_LISTED ENTRIES_:

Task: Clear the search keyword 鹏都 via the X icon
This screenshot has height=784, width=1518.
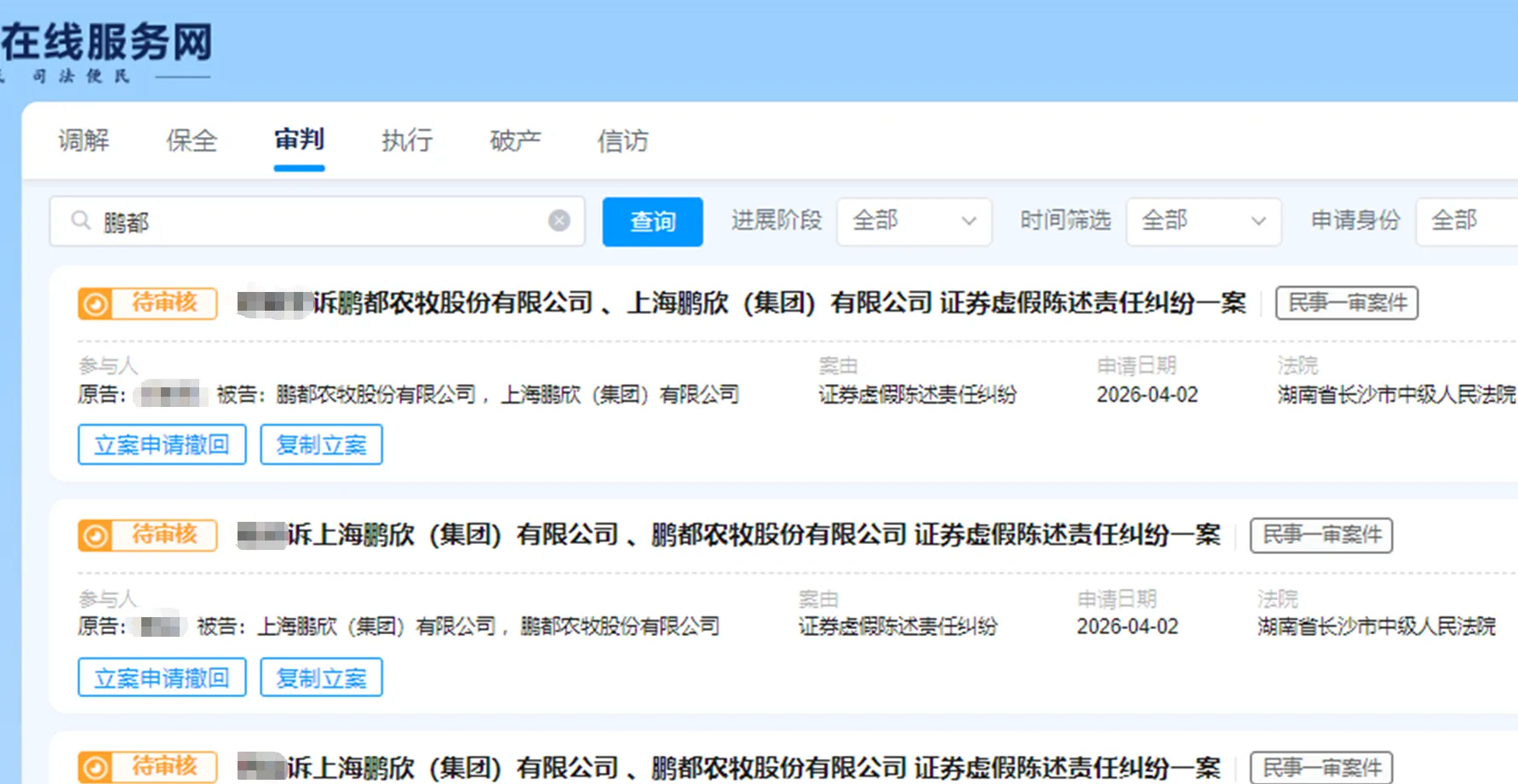Action: coord(559,220)
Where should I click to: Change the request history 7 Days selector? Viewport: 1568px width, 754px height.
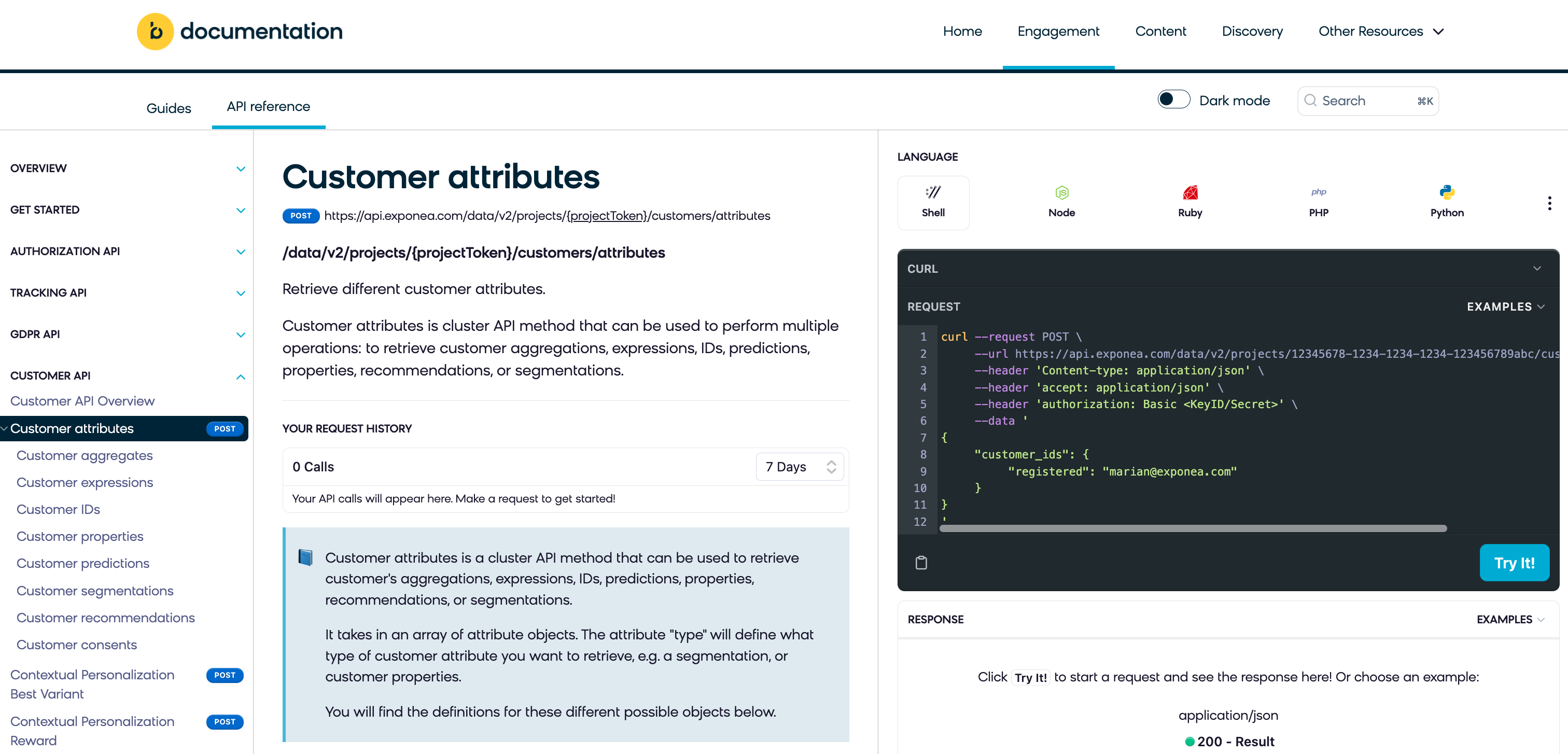tap(799, 467)
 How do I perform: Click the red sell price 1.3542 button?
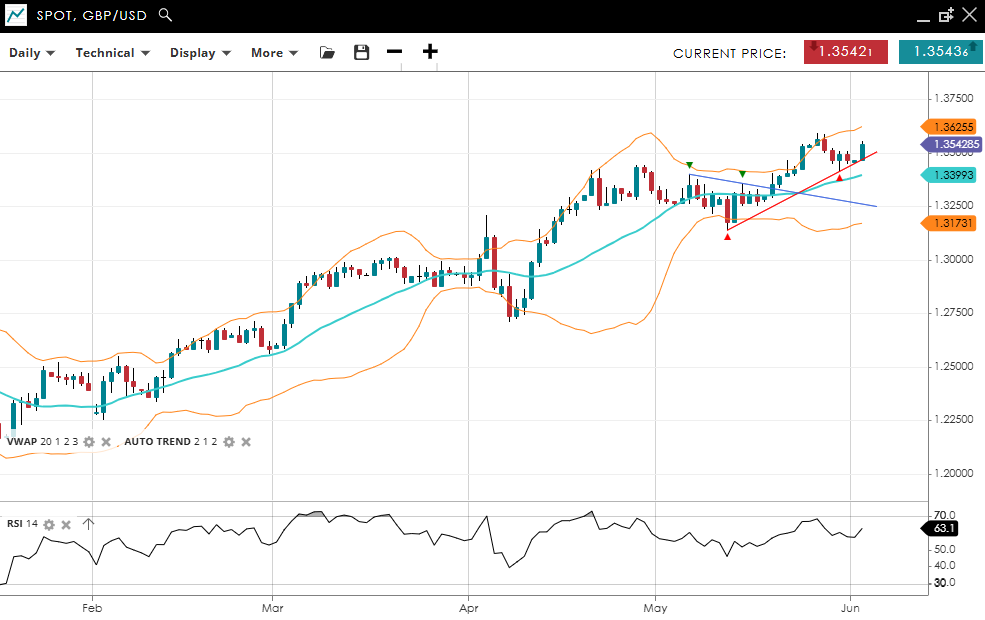click(x=845, y=52)
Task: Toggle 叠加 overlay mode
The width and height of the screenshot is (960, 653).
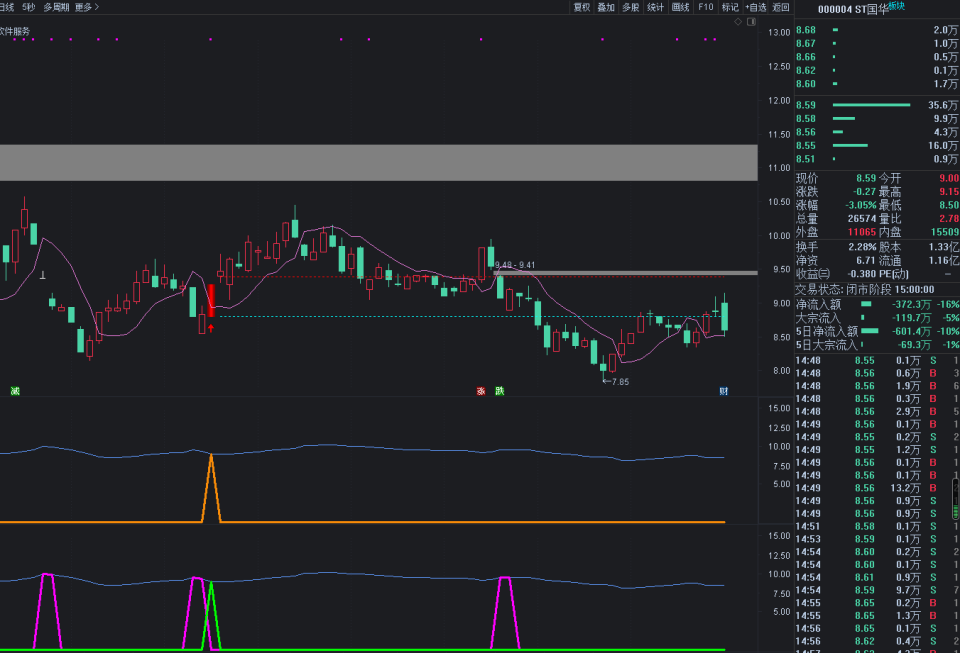Action: (x=606, y=7)
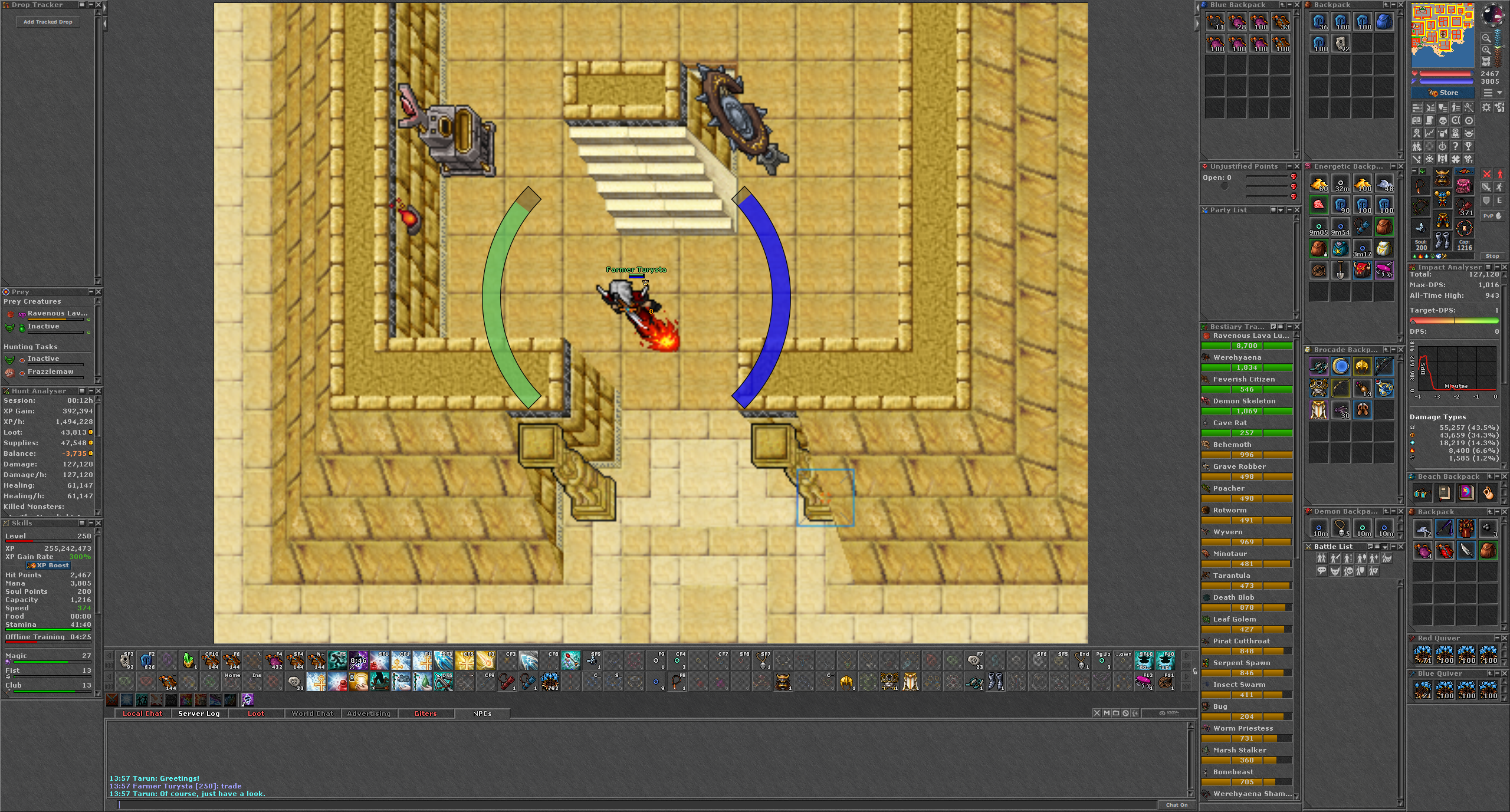The width and height of the screenshot is (1510, 812).
Task: Click the horned helmet equipment slot
Action: [x=1442, y=177]
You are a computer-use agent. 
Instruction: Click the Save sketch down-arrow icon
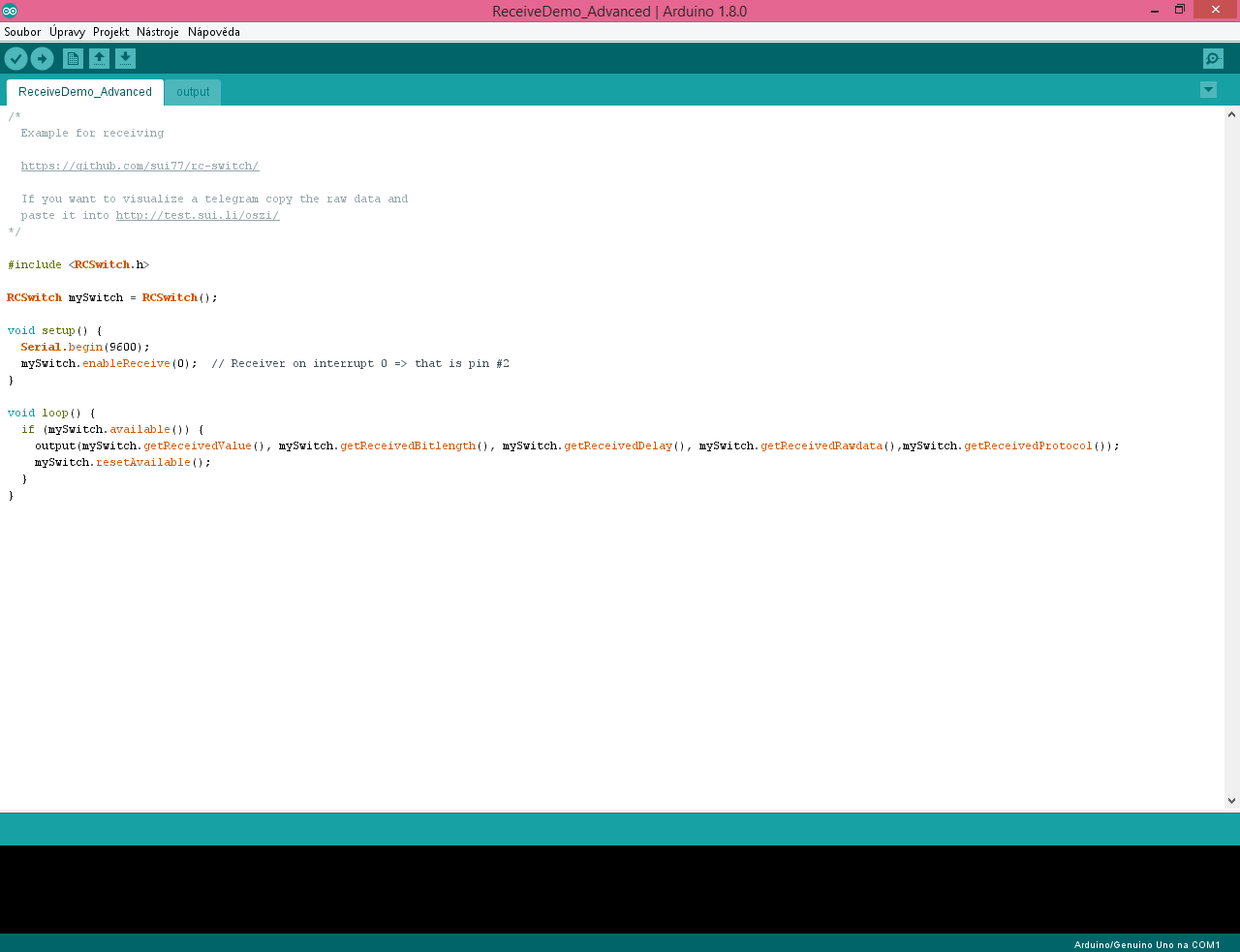point(125,59)
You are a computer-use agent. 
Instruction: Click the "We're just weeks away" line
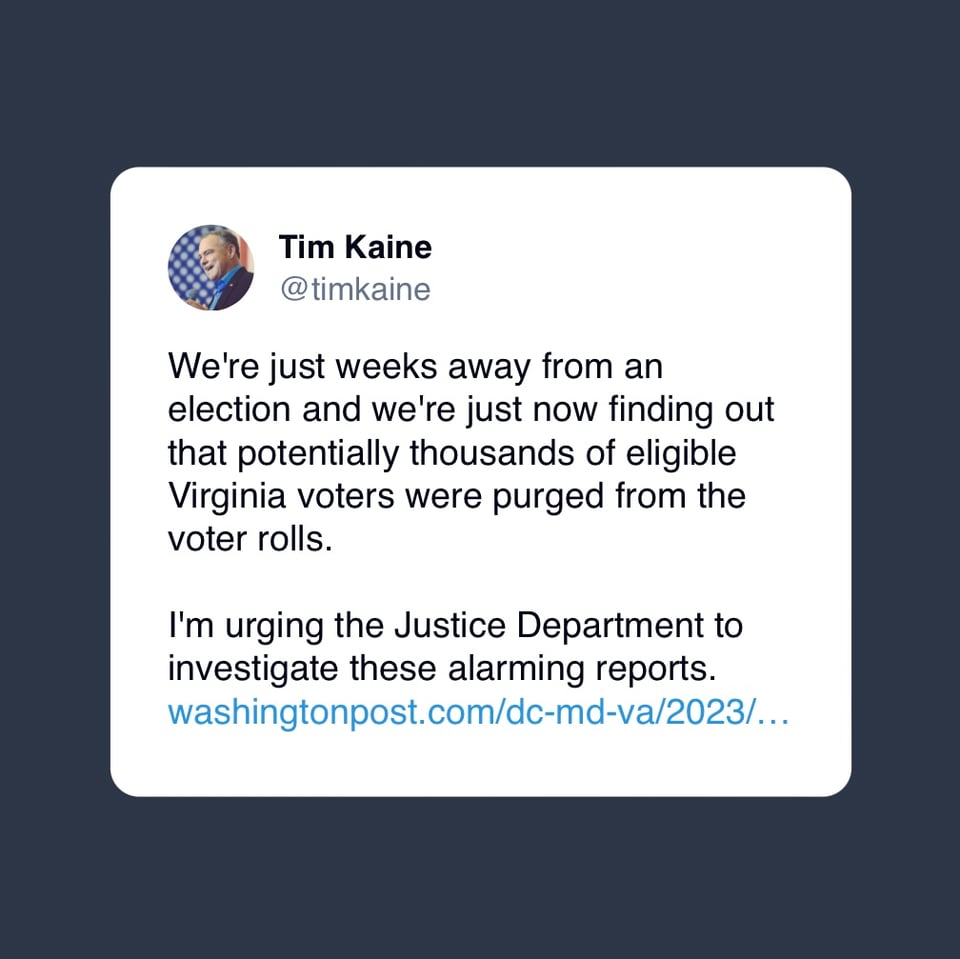click(415, 367)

_WRITTEN REQUEST_:
Can you return every line of the entries above word for word, leaving out the pictures?

_EXERCISE RESULT_:
Task: Clear the search keyword 鹏都 via the X icon
This screenshot has height=784, width=1518.
Action: coord(559,220)
Where should I click to: Change the request history 7 Days selector? Viewport: 1568px width, 754px height.
tap(799, 467)
 How do I perform: Click the red sell price 1.3542 button?
click(x=845, y=52)
Task: Toggle 叠加 overlay mode
The width and height of the screenshot is (960, 653).
Action: (x=606, y=7)
The width and height of the screenshot is (1510, 812).
Task: Click the horned helmet equipment slot
Action: [x=1442, y=177]
You are a computer-use agent. 
Instruction: Click the Save sketch down-arrow icon
point(125,59)
You are a computer-use agent. 
Instruction: Click the "We're just weeks away" line
click(415, 367)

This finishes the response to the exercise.